* _OBJETIVO PLANTEADO_:
Responde a estas preguntas a partir del texto sobre el Estado constitucional y la amnistía:
(a) ¿En qué año se llevó a cabo la insurrección de los poderes públicos de Cataluña?
(b) ¿Qué ley se ha puesto como ejemplo desde un punto de vista político e histórico?
(c) ¿Qué se rechazó expresamente en sede constituyente?

* _TEXTO CITADO_:
————

ESTADO CONSTITUCIONAL Y AMNISTÍA

En el complicado y confuso momento político que vive nuestro país se ha abierto un debate sobre la constitucionalidad de una eventual ley de amnistía para todos los implicados en la insurrección llevada a cabo por los poderes públicos de Cataluña en 2017. Algunos juristas han argumentado que como la Constitución no menciona las amnistías, hay que entender que estas son constitucionalmente posibles: lo que no está expresamente prohibido por la Constitución está permitido. Por otro lado, desde un punto de vista político e histórico se ha puesto como ejemplo la ley de amnistía de 1977 y señalado la conveniencia de “olvidar” el golpe de Estado (civil) de 2017 e iniciar una nueva etapa en las relaciones con los partidos separatistas que gobiernan Cataluña y que por la falta de acuerdo entre PP y PSOE condicionan también la gobernabilidad de España. A esto cabe objetar, por un lado, que la amnistía es incompatible con principios básicos de nuestro Estado de derecho y por ello en sede constituyente se rechazó expresamente que las Cortes pudieran conceder amnistías. Y por otro, que ningún paralelismo histórico puede hacerse entre la situación política de España en 1977 y la de 2017.

————

* _DATOS DISPONIBLES_:

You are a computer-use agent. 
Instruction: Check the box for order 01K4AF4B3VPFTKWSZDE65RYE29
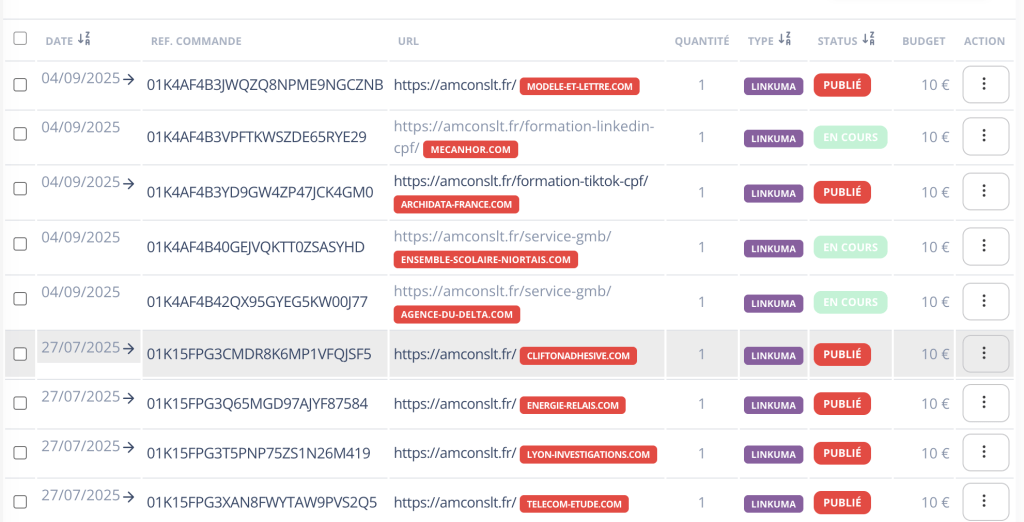coord(20,138)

————

* _SOLUCIÓN DEL EJERCICIO_:
(a) En 2017.
(b) La ley de amnistía de 1977.
(c) Que las Cortes pudieran conceder amnistías.